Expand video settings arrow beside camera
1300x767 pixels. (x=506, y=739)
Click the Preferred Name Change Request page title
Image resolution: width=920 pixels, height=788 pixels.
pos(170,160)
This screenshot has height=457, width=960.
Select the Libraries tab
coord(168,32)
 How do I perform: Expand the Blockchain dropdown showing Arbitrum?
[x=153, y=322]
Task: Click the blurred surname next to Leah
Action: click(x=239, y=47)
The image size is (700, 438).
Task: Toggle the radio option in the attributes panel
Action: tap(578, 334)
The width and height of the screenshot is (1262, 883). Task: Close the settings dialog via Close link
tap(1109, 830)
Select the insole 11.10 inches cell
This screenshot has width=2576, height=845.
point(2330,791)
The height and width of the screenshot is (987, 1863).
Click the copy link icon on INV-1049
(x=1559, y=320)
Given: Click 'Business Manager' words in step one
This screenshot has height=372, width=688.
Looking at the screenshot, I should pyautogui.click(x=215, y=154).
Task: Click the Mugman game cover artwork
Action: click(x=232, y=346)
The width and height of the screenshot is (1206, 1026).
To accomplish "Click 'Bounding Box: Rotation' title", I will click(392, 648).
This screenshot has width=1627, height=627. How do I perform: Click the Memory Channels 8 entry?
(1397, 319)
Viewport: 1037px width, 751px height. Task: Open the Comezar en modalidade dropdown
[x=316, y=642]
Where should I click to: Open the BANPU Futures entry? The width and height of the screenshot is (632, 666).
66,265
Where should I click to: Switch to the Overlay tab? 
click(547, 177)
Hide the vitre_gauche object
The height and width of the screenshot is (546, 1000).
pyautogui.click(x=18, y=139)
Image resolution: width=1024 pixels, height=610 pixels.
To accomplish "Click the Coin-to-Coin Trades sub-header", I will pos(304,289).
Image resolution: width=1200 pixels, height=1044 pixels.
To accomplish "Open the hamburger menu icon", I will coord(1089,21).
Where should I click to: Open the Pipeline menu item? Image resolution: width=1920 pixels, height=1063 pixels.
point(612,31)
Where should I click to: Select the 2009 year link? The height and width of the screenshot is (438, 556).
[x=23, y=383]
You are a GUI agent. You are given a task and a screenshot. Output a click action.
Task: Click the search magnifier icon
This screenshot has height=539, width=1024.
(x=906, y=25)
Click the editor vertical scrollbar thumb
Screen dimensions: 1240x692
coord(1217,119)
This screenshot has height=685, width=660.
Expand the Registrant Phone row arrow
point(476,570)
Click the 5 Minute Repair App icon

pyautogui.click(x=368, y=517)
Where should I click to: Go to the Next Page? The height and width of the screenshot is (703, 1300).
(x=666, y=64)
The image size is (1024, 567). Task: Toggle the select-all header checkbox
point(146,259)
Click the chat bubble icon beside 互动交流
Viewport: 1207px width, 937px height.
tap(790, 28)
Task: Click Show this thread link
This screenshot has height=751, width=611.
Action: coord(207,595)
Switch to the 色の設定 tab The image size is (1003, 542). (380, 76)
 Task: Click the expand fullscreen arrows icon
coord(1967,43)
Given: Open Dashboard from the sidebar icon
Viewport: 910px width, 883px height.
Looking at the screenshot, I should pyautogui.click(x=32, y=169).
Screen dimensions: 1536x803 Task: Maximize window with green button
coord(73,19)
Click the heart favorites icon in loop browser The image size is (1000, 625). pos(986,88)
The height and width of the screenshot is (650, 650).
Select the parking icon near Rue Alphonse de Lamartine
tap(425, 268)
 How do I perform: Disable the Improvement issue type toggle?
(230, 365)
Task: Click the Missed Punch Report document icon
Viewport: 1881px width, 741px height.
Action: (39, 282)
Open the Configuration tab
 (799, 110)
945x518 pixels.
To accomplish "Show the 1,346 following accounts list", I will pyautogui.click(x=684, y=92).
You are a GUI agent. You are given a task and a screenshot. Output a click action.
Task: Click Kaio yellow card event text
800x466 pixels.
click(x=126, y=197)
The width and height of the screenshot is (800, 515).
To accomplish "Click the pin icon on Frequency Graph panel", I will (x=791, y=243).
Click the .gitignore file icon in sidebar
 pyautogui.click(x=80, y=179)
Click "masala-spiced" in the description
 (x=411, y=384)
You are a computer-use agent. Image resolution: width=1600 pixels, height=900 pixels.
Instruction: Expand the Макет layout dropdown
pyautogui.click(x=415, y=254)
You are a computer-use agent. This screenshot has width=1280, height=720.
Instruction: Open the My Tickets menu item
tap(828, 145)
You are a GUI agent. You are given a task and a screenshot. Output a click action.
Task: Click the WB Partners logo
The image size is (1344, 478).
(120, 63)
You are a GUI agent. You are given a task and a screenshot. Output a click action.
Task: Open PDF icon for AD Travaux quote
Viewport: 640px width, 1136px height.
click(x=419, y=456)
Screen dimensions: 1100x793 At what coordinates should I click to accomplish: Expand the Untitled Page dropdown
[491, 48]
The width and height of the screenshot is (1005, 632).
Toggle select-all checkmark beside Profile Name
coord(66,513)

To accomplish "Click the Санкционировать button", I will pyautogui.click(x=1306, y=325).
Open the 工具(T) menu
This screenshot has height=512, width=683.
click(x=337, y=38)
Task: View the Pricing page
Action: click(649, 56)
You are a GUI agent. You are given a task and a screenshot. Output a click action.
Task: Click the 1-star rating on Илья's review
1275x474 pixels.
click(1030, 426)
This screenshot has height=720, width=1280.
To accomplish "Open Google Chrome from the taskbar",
-----
Set the records down again in full, exactly as they read.

RESPONSE TO THE EXERCISE =
Expand video settings arrow beside camera
1300x767 pixels. (x=506, y=739)
Click the Preferred Name Change Request page title
Image resolution: width=920 pixels, height=788 pixels.
pos(170,160)
This screenshot has height=457, width=960.
Select the Libraries tab
coord(168,32)
 How do I perform: Expand the Blockchain dropdown showing Arbitrum?
[x=153, y=322]
Task: Click the blurred surname next to Leah
Action: click(x=239, y=47)
The image size is (700, 438).
Task: Toggle the radio option in the attributes panel
Action: tap(578, 334)
The width and height of the screenshot is (1262, 883). Task: Close the settings dialog via Close link
tap(1109, 830)
Select the insole 11.10 inches cell
This screenshot has width=2576, height=845.
point(2330,791)
The height and width of the screenshot is (987, 1863).
Click the copy link icon on INV-1049
(x=1559, y=320)
Given: Click 'Business Manager' words in step one
This screenshot has height=372, width=688.
Looking at the screenshot, I should pyautogui.click(x=215, y=154).
Task: Click the Mugman game cover artwork
Action: click(x=232, y=346)
The width and height of the screenshot is (1206, 1026).
To accomplish "Click 'Bounding Box: Rotation' title", I will click(392, 648).
This screenshot has width=1627, height=627. How do I perform: Click the Memory Channels 8 entry?
(1397, 319)
Viewport: 1037px width, 751px height. Task: Open the Comezar en modalidade dropdown
[x=316, y=642]
Where should I click to: Open the BANPU Futures entry? The width and height of the screenshot is (632, 666).
66,265
Where should I click to: Switch to the Overlay tab? 
click(547, 177)
Hide the vitre_gauche object
The height and width of the screenshot is (546, 1000).
pyautogui.click(x=18, y=139)
Image resolution: width=1024 pixels, height=610 pixels.
To accomplish "Click the Coin-to-Coin Trades sub-header", I will pos(304,289).
Image resolution: width=1200 pixels, height=1044 pixels.
To accomplish "Open the hamburger menu icon", I will coord(1089,21).
Where should I click to: Open the Pipeline menu item? Image resolution: width=1920 pixels, height=1063 pixels.
point(612,31)
Where should I click to: Select the 2009 year link? The height and width of the screenshot is (438, 556).
[x=23, y=383]
You are a GUI agent. You are given a task and a screenshot. Output a click action.
Task: Click the search magnifier icon
This screenshot has height=539, width=1024.
(x=906, y=25)
Click the editor vertical scrollbar thumb
Screen dimensions: 1240x692
coord(1217,119)
This screenshot has height=685, width=660.
Expand the Registrant Phone row arrow
point(476,570)
Click the 5 Minute Repair App icon

pyautogui.click(x=368, y=517)
Where should I click to: Go to the Next Page? The height and width of the screenshot is (703, 1300).
(x=666, y=64)
The image size is (1024, 567). Task: Toggle the select-all header checkbox
point(146,259)
Click the chat bubble icon beside 互动交流
Viewport: 1207px width, 937px height.
tap(790, 28)
Task: Click Show this thread link
This screenshot has height=751, width=611.
Action: coord(207,595)
Switch to the 色の設定 tab The image size is (1003, 542). (380, 76)
 Task: Click the expand fullscreen arrows icon
coord(1967,43)
Given: Open Dashboard from the sidebar icon
Viewport: 910px width, 883px height.
Looking at the screenshot, I should pyautogui.click(x=32, y=169).
Screen dimensions: 1536x803 Task: Maximize window with green button
coord(73,19)
Click the heart favorites icon in loop browser The image size is (1000, 625). pos(986,88)
The height and width of the screenshot is (650, 650).
Select the parking icon near Rue Alphonse de Lamartine
tap(425, 268)
 How do I perform: Disable the Improvement issue type toggle?
(230, 365)
Task: Click the Missed Punch Report document icon
Viewport: 1881px width, 741px height.
Action: (39, 282)
Open the Configuration tab
 (799, 110)
945x518 pixels.
To accomplish "Show the 1,346 following accounts list", I will pyautogui.click(x=684, y=92).
You are a GUI agent. You are given a task and a screenshot. Output a click action.
Task: Click Kaio yellow card event text
800x466 pixels.
click(x=126, y=197)
The width and height of the screenshot is (800, 515).
To accomplish "Click the pin icon on Frequency Graph panel", I will (x=791, y=243).
Click the .gitignore file icon in sidebar
 pyautogui.click(x=80, y=179)
Click "masala-spiced" in the description
 (x=411, y=384)
You are a computer-use agent. Image resolution: width=1600 pixels, height=900 pixels.
Instruction: Expand the Макет layout dropdown
pyautogui.click(x=415, y=254)
You are a computer-use agent. This screenshot has width=1280, height=720.
Instruction: Open the My Tickets menu item
tap(828, 145)
You are a GUI agent. You are given a task and a screenshot. Output a click action.
Task: Click the WB Partners logo
The image size is (1344, 478).
(120, 63)
You are a GUI agent. You are given a task and a screenshot. Output a click action.
Task: Open PDF icon for AD Travaux quote
Viewport: 640px width, 1136px height.
click(x=419, y=456)
Screen dimensions: 1100x793 At what coordinates should I click to accomplish: Expand the Untitled Page dropdown
[491, 48]
The width and height of the screenshot is (1005, 632).
Toggle select-all checkmark beside Profile Name
coord(66,513)

To accomplish "Click the Санкционировать button", I will pyautogui.click(x=1306, y=325).
Open the 工具(T) menu
This screenshot has height=512, width=683.
click(x=337, y=38)
Task: View the Pricing page
Action: click(649, 56)
You are a GUI agent. You are given a task and a screenshot. Output a click action.
Task: Click the 1-star rating on Илья's review
1275x474 pixels.
click(1030, 426)
This screenshot has height=720, width=1280.
To accomplish "Open Google Chrome from the taskbar",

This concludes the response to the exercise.